Pressure could increase in 2011 for a new property tax in the UK as a means of avoiding the real estate bubbles that the country is famed for.
Property taxes could limit future real estate market bubbles, according to research by the Organisation for Economic Co-operation and Development. It believes that taxes on property are the least harmful to economic growth, while corporation taxes rank as the most growth-unfriendly.
In a new report it says that preferential treatment had caused market distortion leading to capital flowing out of other sectors and into property and that many countries use outdated valuation methods.
The Paris based OECD says that the huge property bubbles that occurred in countries including the US, Britain, Ireland and Spain can be solved with real estate taxes. ‘Owner occupied housing has a favourable tax treatment relative to other forms of investment in many OECD countries through reduced tax rates or exemption for imputed rental income, mortgage interest payment deductibility and exemptions from Capital Gains Tax,’ it says.
‘The market value of property is not following a stable trend over time as the recent housing bubble and corresponding collapse in prices have demonstrated in many countries. This creates an additional difficulty in using the market value of property as a taxable base.”
It recommends that countries consider raising extra revenues through broad based taxes on consumption and recurrent taxes on residential property.

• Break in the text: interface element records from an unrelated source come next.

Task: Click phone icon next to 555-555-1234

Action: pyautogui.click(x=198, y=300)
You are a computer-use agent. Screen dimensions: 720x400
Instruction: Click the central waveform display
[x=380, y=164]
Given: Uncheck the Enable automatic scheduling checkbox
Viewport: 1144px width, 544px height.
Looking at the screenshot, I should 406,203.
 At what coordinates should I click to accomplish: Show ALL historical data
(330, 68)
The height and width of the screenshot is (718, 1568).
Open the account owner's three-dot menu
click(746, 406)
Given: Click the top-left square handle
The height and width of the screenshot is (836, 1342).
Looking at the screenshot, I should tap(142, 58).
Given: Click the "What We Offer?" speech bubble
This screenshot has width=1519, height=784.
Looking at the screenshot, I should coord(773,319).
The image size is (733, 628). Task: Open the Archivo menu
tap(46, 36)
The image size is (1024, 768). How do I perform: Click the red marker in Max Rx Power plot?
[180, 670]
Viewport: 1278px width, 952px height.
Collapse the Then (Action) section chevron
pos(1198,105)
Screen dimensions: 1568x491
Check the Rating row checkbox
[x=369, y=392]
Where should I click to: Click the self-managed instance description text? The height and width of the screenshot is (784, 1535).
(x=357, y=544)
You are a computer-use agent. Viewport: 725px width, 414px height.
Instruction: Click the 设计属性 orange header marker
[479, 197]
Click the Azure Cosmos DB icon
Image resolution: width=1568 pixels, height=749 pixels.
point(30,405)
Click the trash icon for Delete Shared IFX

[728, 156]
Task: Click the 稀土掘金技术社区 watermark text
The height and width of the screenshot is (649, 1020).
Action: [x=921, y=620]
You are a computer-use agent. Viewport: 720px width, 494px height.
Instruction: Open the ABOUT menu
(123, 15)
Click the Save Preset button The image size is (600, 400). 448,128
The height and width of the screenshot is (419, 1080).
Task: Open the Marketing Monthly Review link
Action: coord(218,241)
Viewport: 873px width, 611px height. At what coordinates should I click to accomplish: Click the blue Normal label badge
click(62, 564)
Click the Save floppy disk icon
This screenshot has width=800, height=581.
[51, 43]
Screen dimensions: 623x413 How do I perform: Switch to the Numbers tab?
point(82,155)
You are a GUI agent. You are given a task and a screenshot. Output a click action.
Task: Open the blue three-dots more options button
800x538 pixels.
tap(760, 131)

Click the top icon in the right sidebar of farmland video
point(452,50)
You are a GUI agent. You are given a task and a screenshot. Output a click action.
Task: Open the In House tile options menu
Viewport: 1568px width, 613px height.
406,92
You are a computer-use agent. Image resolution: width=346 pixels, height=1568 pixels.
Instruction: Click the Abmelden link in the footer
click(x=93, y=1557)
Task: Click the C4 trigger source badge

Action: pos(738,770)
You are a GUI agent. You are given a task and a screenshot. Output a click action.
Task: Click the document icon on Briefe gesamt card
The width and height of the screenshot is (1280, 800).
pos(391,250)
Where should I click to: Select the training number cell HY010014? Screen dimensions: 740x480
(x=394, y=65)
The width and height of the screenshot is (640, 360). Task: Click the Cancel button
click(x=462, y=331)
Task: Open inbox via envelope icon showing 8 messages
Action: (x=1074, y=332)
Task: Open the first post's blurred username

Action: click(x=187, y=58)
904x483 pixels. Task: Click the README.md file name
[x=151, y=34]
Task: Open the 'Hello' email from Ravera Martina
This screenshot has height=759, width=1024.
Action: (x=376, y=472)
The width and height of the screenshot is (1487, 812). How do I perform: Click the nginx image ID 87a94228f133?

The UK though has been resisting such ideas. The British Government backtracked this year on a move to align capital gains and income taxes because of a revolt by owners of multiple properties, as well as entrepreneurs.
The National Institute for Economic and Social Research has argued that homeowners currently enjoy tax privileges compared with other asset classes and that these should be ended. In a 2006 paper, the institute said that a 1% property tax collected from owners of residential property would have yielded £30.5billion, based on property values at the end of 2003.
Separately, Adam Posen, a member of the Bank of England’s Monetary Policy Committee, argued last year that the authorities could seek to limit future house price bubbles with taxes.
Others though see it has a bad idea. Paul Hunt, managing director of mortgage software provider Phoebus, said he accepted that government needed to increase revenue, but that taxation was the wrong way to do so.
‘A recurrent tax on property sounds dangerously like a council tax, which is already at punishing levels. We already have a massive housing deficit so dealing with the supply should be the priority. I think the Coalition Government would be daft to pursue this idea further,’ he said.
According to Nicholas Leeming, commercial director of Zoopla.co.uk more property taxes in Britain would be enormously damaging, wildly unpopular and politically suicidal. ‘The huge ramp-up in stamp duty under Gordon Brown made moving home massively more expensive, but it did nothing to slow the boom in property prices. It merely made it financially punishing for people to move,’ he said.
‘An annual tax on home values would be even more iniquitous. If you want to limit boom and bust in Britain’s property market, planning law should be relaxed to allow the construction of more decent sized family homes. Squeezing hard working families for even more tax is not the solution,’ he added.